Según voy cumpliendo años observo cada vez más el pavor que produce en sociedad cierto prototipo de sujeto que yo
clasificaría como una subespecie del bocazas y que podríamos denominar “el que
no sabe si mata o espanta”. Estos individuos, no demasiado frecuentes en la
vida social pero identificables a la legua, se caracterizan por no tener dos
dedos de frente, no filtrar en absoluto entre lo que piensan y lo que
dicen, y manejarse en las discusiones (o meros intercambios de opiniones)
con notable vehemencia e incluso agresividad, lanzando constantes pullas y
alusiones personales sin cortarse un pelo. Son personas no necesariamente
malintencionadas, pero sí muy apasionadas y lenguaraces, sin ningún sentido del
tacto ni del ridículo, que no se callan ni debajo del agua y que en todo debate
siempre han de quedar arriba como el aceite y de pie como el gato. A menudo se
desenvuelven con sarcasmo y grosería, hablan cuando no se les pregunta, se
meten donde nadie les llama, levantan mucho la voz y les trae sin cuidado lo que puedan decir o pensar de ellos.
La lógica más aplastante nos
indica que estos personajes tendrían que ser unos fracasados sociales a los que
nadie en su sano juicio querría mirar a la cara ni ir con ellos ni a la vuelta
de la esquina. El más elemental raciocinio nos lleva a suponer que estos
elementos terminarán tarde o temprano quedándose solos, sin familiares ni amigos
que los aguanten, muertos de asco en definitiva. Pero las cosas no son así. Los que no saben si matan o espantan siempre sobreviven en
todos los círculos sociales porque la gente, que es "prudente" y "discreta", les
tiene un miedo atroz y está dispuesta a aguantarles lo que sea con tal de no
verse implicada en una escenita con ellos. Y no solo sobreviven, sino que a
veces hasta destacan y mangonean en todos los saraos, porque a ver quién es el
guapo que se atreve a llevarles la contraria y acabar enredado en una discusión
que inevitablemente será tosca y escandalosa, y en la que fijo que se lleva más
de un palo verbal sin comerlo ni beberlo.
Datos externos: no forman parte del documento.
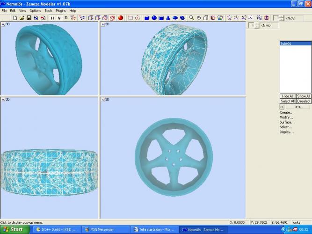Expand the Modify... rollout

[286, 117]
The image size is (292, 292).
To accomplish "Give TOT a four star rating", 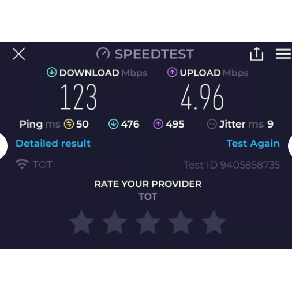I will coord(181,222).
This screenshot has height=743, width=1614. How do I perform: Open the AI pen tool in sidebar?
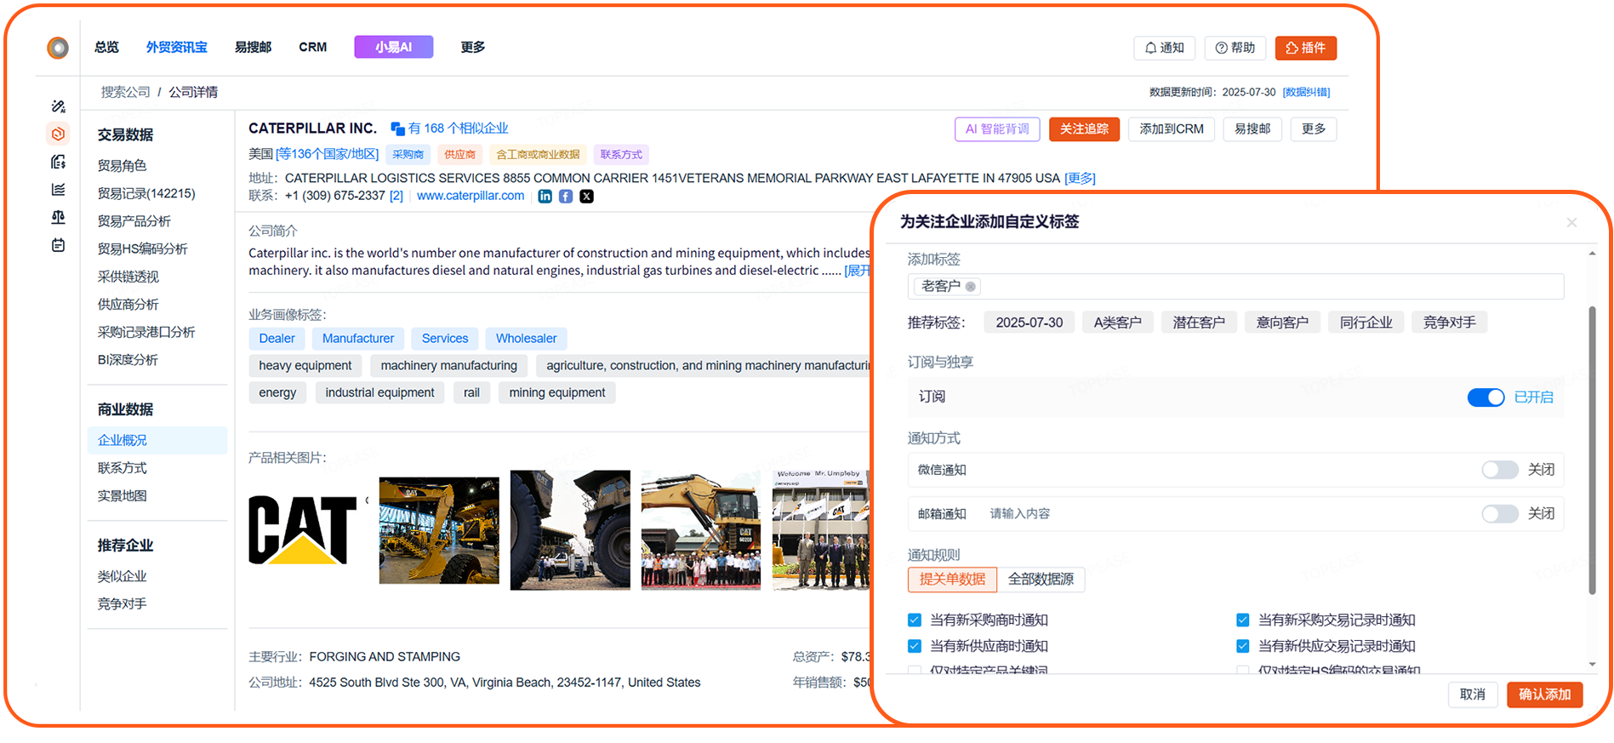tap(58, 106)
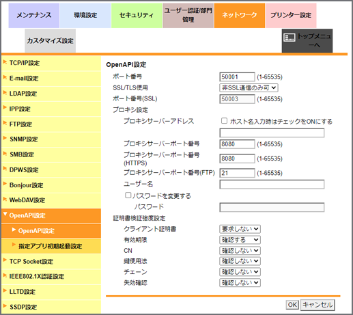The width and height of the screenshot is (353, 315).
Task: Click the OK button
Action: [292, 305]
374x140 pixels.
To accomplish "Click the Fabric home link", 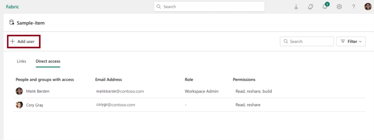I will 12,7.
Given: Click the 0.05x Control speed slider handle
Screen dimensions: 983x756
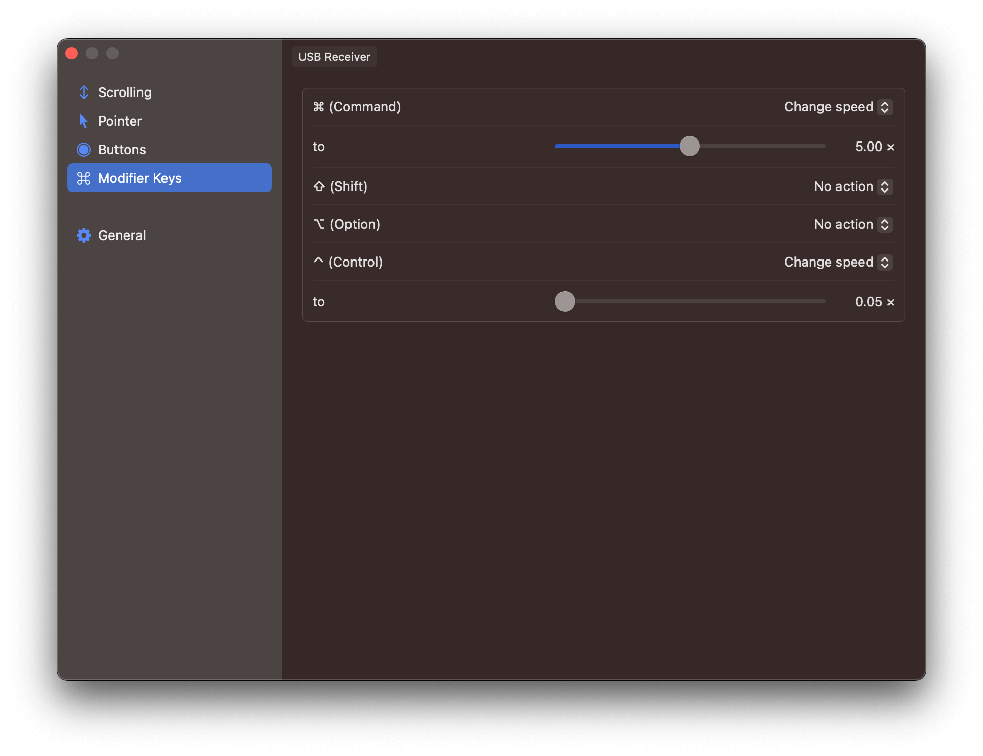Looking at the screenshot, I should (565, 301).
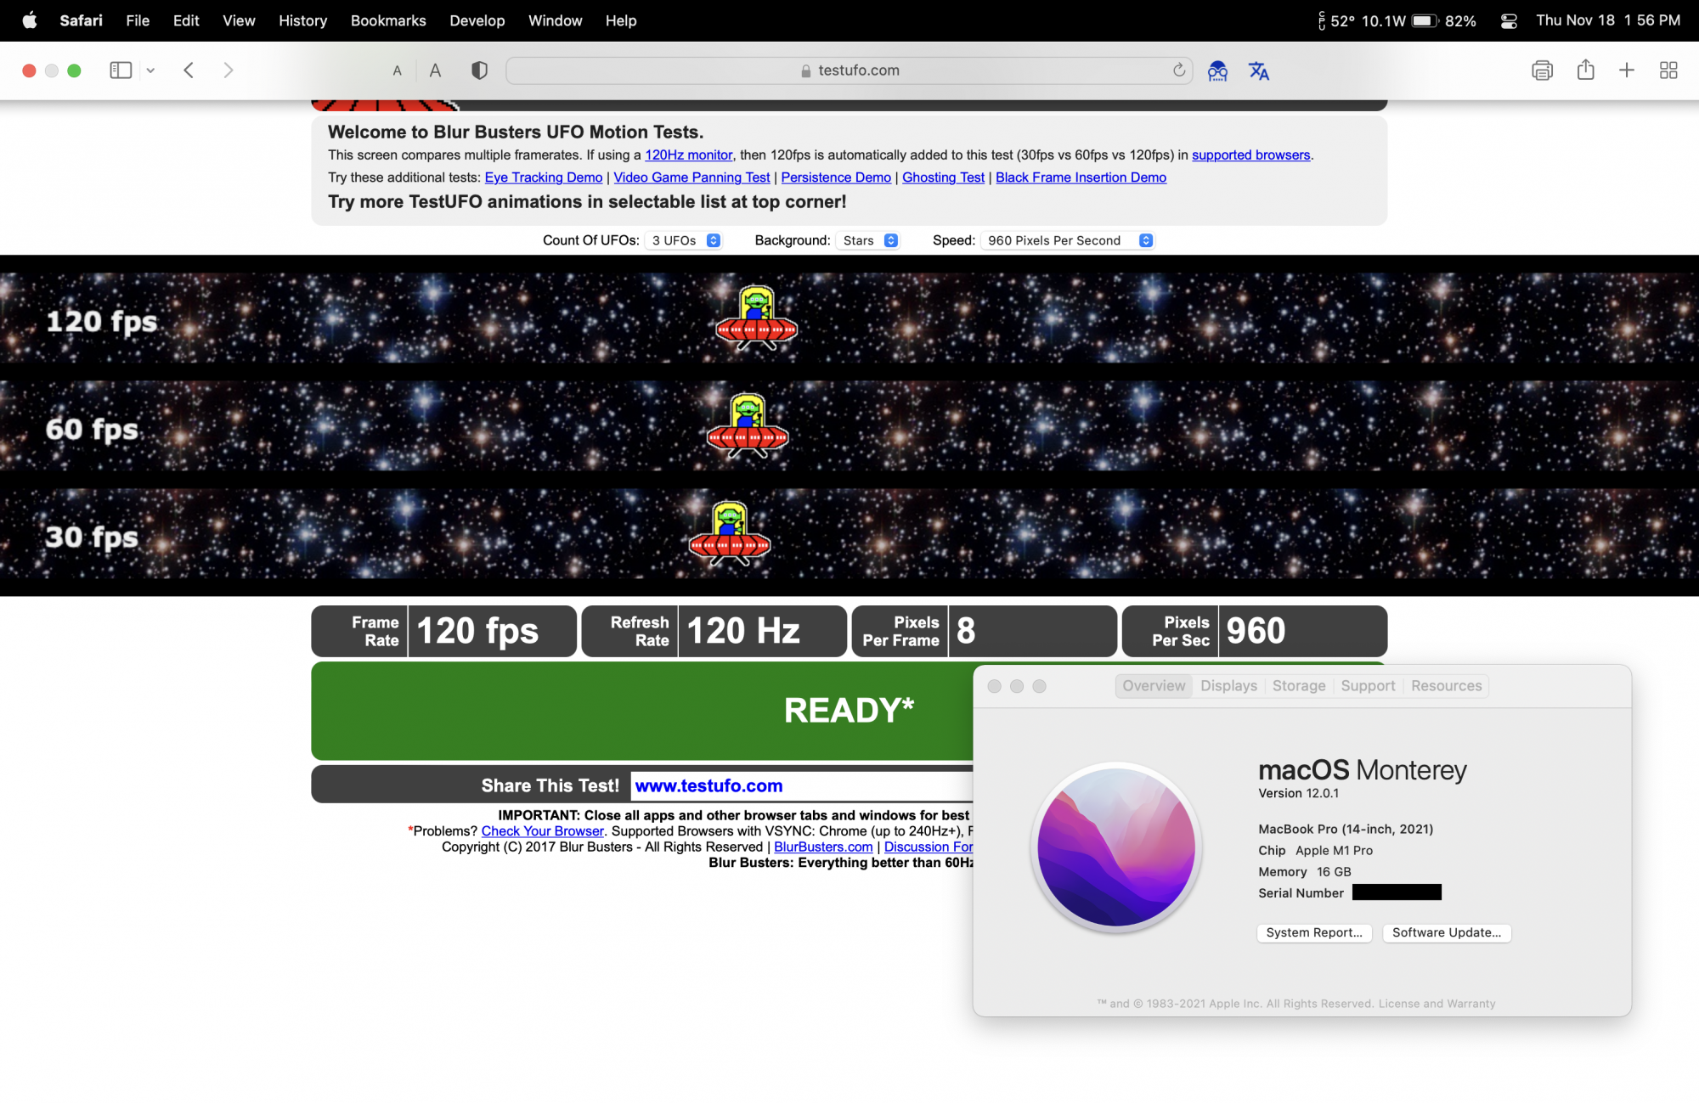Open the Eye Tracking Demo link

pos(543,177)
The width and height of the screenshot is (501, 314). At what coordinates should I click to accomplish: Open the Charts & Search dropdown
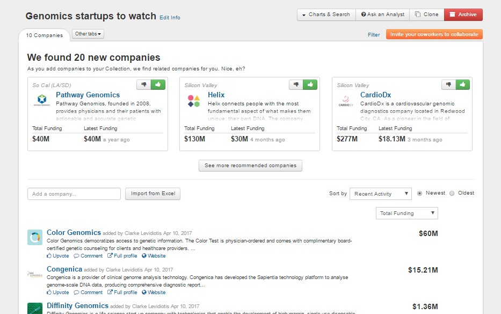(x=326, y=15)
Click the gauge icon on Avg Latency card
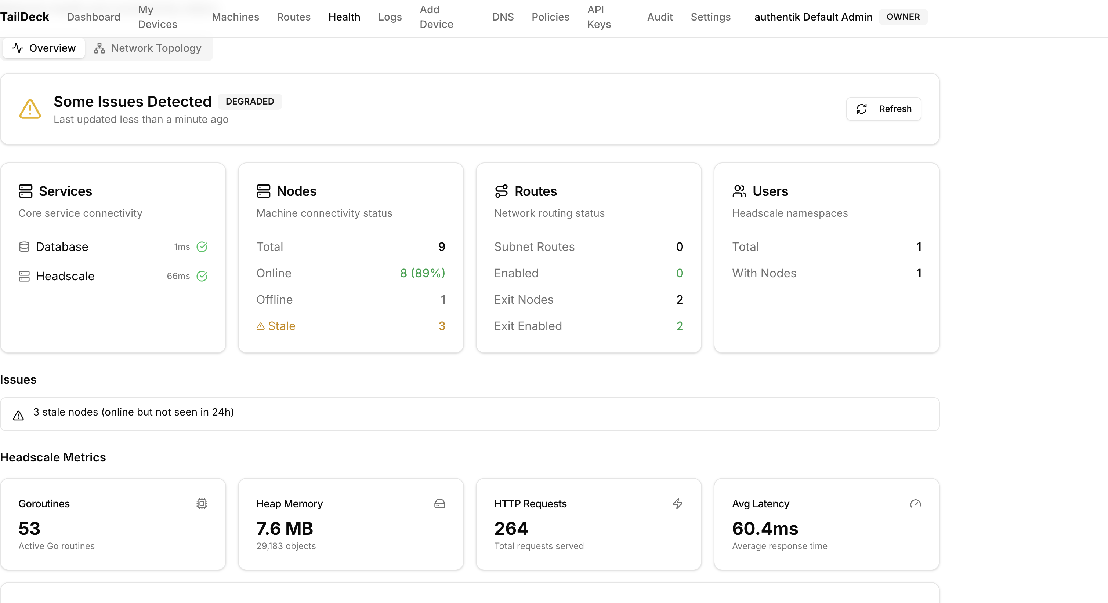 (915, 503)
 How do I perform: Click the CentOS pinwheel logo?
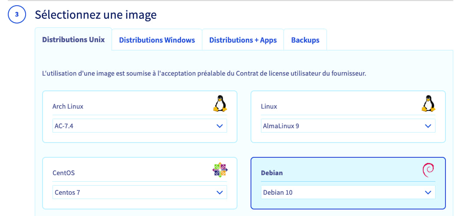click(x=220, y=169)
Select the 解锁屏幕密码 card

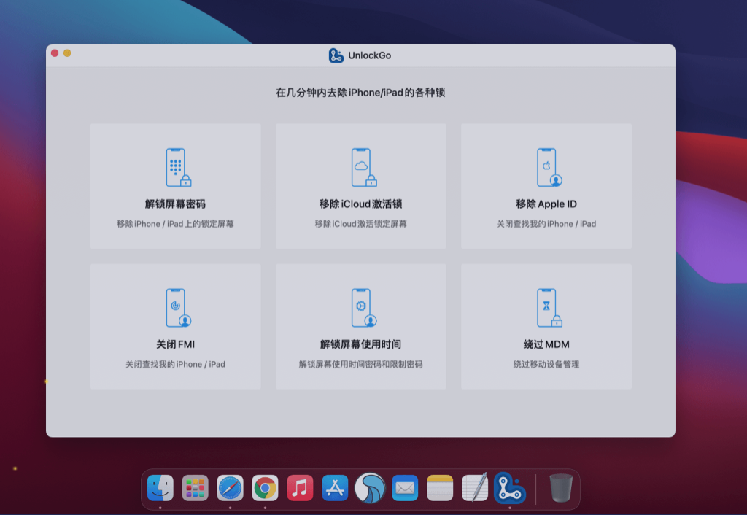click(x=175, y=186)
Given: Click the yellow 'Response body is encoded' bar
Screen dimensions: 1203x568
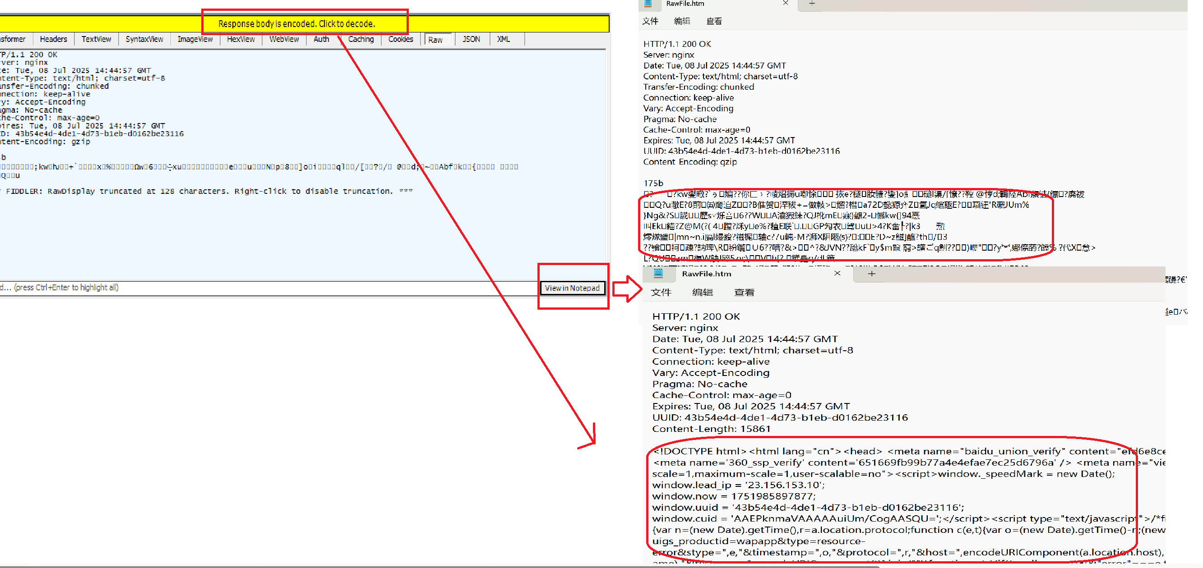Looking at the screenshot, I should [296, 24].
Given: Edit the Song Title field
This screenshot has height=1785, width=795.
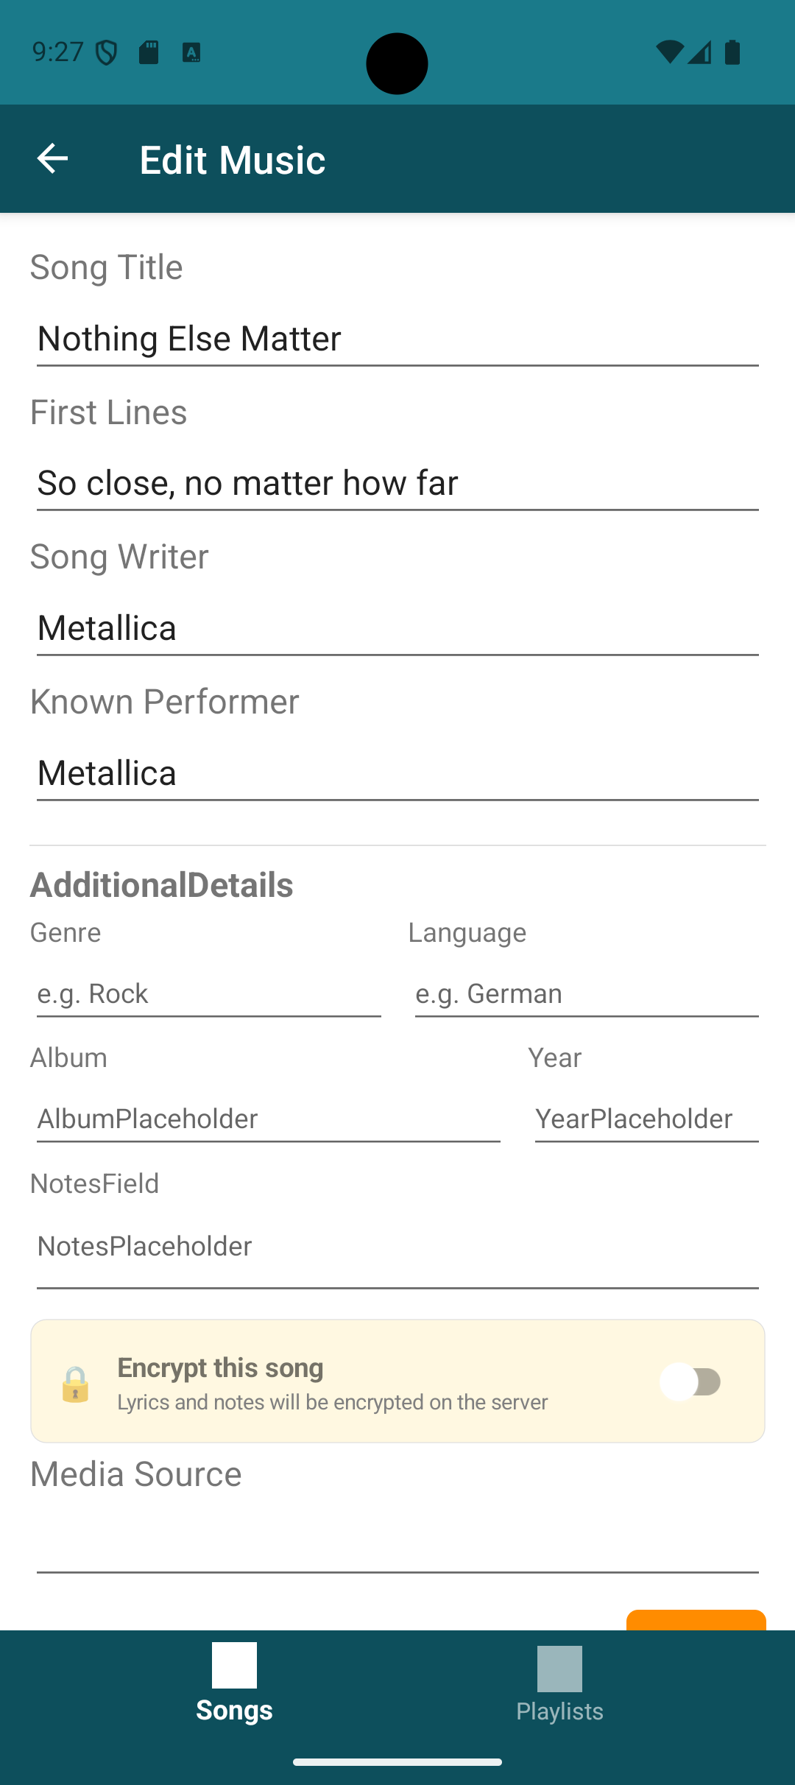Looking at the screenshot, I should point(398,339).
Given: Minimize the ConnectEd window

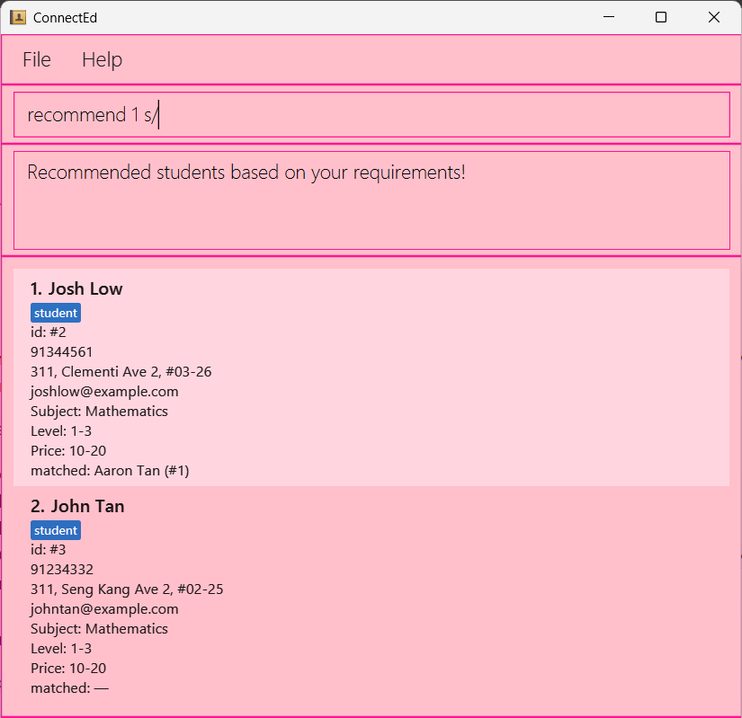Looking at the screenshot, I should [609, 17].
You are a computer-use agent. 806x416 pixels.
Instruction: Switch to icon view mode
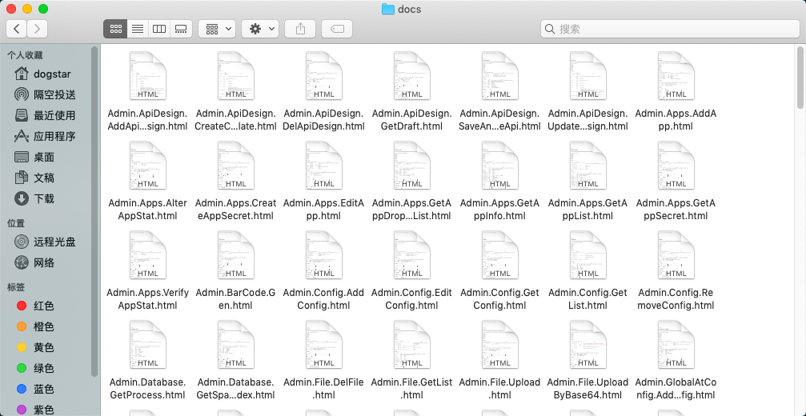pos(115,29)
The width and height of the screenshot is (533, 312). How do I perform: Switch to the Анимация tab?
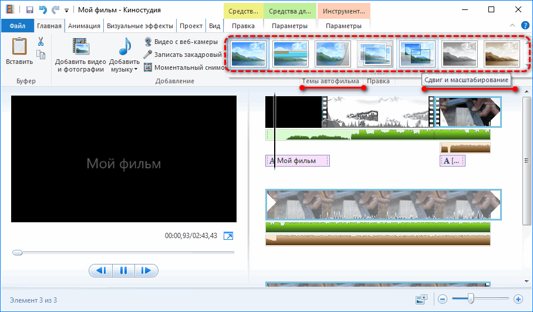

Renonozcámoslo: todos tenemos a
alguien así en nuestra familia, en nuestro grupo de amigos o en nuestro
trabajo. Reconozcamos también que siempre decimos u oímos el mismo tipo de
excusas para no pararles los pies: “déjale, lo mejor es callarse”, “ya sabe
todo el mundo cómo es”, “es mejor no rebajarse a su nivel”, “¿para qué te vas a
buscar un follón?”, “que diga lo que quiera; a ti, plin”, “él mismo se
deslegitima”… pero en el fondo sabemos muy
bien que no es así y, aunque es cierto que a estos maleducados nadie los quiere
ni los respeta, al final todo el mundo los teme, cede a sus pretensiones y les
deja hacer lo que se les antoja, lo que en la práctica sí es una forma de respeto
y, si me apuras, de éxito social por su parte.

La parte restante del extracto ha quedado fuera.